Nel tempo si è generata grande confusione nell’utilizzo degli aggettivi integrativo (prestazioni extra-LEA o extra Sistema di protezione sociale), sostitutivo (stesse prestazioni di entrambi i sistemi), sociosanitario (che eroga prestazioni sociali a valenza sanitaria, sanitarie a valenza sociale, sociosanitarie ad elevata integrazione sanitaria).

A dire il vero basterebbe declinare meglio il concetto di integrativo come avrò il modo di chiarire.

Negli anni successivi il numero degli iscritti ai fondi aumenta sensibilmente ed essi entrano a pieno titolo nel mondo del welfare aziendale (in crescita soprattutto per le grandi e medie imprese) insieme alla previdenza complementare, al sostegno al reddito, alla cura dei familiari con disabilità in un’ottica di solidarietà sancita recentemente nel D.Lgs. 13 dicembre 2024, n. 192 recante “Revisione del regime impositivo dei redditi (IRPEF-IRES)” che, all’art. 3, modifica l’art. 10, comma 1, lett. e-ter) e l’art. 51, comma 2, lett. a) Tuir, introducendo, per i fondi sanitari a livello di normativa primaria, il principio di mutualità e solidarietà tra gli iscritti, già evidenziato nella prassi dell’Agenzia delle Entrate.
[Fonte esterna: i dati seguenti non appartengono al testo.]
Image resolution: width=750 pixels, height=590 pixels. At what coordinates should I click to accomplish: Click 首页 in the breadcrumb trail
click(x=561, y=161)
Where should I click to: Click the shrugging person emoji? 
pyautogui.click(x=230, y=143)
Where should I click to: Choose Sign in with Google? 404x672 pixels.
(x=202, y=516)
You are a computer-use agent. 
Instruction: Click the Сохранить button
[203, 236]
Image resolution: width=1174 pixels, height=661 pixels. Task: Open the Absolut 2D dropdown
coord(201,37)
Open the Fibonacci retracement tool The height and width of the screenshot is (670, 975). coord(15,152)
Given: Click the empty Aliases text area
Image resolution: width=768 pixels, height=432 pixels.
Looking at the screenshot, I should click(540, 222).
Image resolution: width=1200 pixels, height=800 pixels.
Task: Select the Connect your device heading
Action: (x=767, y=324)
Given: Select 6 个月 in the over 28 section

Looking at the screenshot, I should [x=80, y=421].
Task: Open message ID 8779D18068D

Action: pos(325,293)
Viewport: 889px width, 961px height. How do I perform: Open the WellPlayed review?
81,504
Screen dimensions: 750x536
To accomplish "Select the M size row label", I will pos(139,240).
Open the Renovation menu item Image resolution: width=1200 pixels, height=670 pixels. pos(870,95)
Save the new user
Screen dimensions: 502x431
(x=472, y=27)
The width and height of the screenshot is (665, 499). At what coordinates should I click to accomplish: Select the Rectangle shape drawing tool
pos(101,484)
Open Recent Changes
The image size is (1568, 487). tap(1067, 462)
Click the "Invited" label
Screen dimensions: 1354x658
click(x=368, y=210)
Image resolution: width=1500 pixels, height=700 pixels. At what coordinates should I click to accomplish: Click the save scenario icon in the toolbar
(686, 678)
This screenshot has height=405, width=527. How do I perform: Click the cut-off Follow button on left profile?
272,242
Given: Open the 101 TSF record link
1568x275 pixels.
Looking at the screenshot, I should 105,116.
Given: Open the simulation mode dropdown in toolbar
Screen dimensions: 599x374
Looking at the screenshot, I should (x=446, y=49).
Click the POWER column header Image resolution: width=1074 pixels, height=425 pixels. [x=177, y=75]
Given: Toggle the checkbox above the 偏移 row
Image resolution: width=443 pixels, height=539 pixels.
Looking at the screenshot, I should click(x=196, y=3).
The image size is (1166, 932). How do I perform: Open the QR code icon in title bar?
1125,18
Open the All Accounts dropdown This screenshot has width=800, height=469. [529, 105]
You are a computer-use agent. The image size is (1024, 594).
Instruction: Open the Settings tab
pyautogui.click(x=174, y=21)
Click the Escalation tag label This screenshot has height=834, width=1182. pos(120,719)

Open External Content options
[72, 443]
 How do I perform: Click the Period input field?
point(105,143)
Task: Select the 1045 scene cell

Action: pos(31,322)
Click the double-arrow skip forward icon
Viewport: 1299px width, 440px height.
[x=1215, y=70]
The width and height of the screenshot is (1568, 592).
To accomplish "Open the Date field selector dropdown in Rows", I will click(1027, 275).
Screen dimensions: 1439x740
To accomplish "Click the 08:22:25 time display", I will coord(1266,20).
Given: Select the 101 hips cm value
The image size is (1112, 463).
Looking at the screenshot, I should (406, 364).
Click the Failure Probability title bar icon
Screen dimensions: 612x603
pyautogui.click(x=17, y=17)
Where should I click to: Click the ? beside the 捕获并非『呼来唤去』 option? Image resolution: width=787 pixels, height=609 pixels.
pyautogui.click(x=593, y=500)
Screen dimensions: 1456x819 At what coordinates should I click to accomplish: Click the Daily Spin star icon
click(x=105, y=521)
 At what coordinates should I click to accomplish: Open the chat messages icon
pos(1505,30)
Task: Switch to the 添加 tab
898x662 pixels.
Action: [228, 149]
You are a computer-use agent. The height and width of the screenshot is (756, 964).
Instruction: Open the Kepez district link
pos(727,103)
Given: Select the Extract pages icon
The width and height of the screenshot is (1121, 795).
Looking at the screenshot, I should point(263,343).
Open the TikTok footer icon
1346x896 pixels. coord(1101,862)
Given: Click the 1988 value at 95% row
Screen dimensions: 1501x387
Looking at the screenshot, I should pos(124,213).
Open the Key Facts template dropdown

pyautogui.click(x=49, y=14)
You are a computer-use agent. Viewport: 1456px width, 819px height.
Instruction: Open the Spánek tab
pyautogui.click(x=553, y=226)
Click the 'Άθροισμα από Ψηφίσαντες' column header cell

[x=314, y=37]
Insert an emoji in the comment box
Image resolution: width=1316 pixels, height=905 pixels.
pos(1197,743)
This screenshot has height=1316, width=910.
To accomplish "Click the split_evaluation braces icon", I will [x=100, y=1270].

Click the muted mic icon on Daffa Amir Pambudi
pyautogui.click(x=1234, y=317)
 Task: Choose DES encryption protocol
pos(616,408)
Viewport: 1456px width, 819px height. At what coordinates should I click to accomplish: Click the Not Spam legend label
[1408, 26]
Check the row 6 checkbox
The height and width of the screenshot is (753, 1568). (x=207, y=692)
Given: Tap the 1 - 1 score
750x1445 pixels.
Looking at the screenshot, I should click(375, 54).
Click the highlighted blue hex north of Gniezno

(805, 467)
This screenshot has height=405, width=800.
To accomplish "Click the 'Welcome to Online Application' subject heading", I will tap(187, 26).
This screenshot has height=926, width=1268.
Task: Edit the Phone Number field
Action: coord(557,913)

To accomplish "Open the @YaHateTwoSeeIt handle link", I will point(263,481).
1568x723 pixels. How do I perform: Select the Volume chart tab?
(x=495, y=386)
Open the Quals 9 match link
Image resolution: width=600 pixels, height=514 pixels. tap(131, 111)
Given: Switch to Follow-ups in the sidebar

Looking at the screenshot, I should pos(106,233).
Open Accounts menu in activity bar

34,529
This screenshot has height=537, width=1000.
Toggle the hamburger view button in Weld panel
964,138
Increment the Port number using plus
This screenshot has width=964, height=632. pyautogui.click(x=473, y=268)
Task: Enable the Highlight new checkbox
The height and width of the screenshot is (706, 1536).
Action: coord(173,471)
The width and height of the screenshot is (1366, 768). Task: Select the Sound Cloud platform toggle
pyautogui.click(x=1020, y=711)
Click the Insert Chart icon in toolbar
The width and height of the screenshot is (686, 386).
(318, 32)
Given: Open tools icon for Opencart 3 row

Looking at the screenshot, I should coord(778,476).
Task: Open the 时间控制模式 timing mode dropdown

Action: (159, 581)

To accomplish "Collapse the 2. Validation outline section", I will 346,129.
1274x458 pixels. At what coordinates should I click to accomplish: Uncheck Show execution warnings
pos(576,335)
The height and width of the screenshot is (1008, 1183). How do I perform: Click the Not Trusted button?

Cresce l’interesse per il mondo dei fondi integrativi attraverso:

  • Indagini conoscitive della Commissione Affari sociali della Camera del 2019 e della Commissione permanente Affari sociali, sanità, lavoro pubblico e privato, previdenza sociale del Senato 2024 con decine di audizioni (per citare quelle recenti);
  • Proposte di esperti, istituzioni nazionali, organizzazioni sindacali, istituzioni private, rappresentanti della politica, (impossibile citarle tutte) comunque orientate ad un ruolo più attivo dei fondi e in generale dell’assistenza sanitaria e sociosanitaria integrativa sull’onda della previdenza complementare;
  • Leggi regionali ad hoc: il Veneto con l’istituzione dell’Osservatorio regionale per i fondi integrativi locali, le P.A. di Trento e Bolzano con la nascita di fondi per i dipendenti pubblici, la Toscana, l’Emilia Romagna, la Lombardia con la recente delibera di giunta sullo schema di convenzione delle aziende sanitarie con i fondi integrativi per la libera professione, etc.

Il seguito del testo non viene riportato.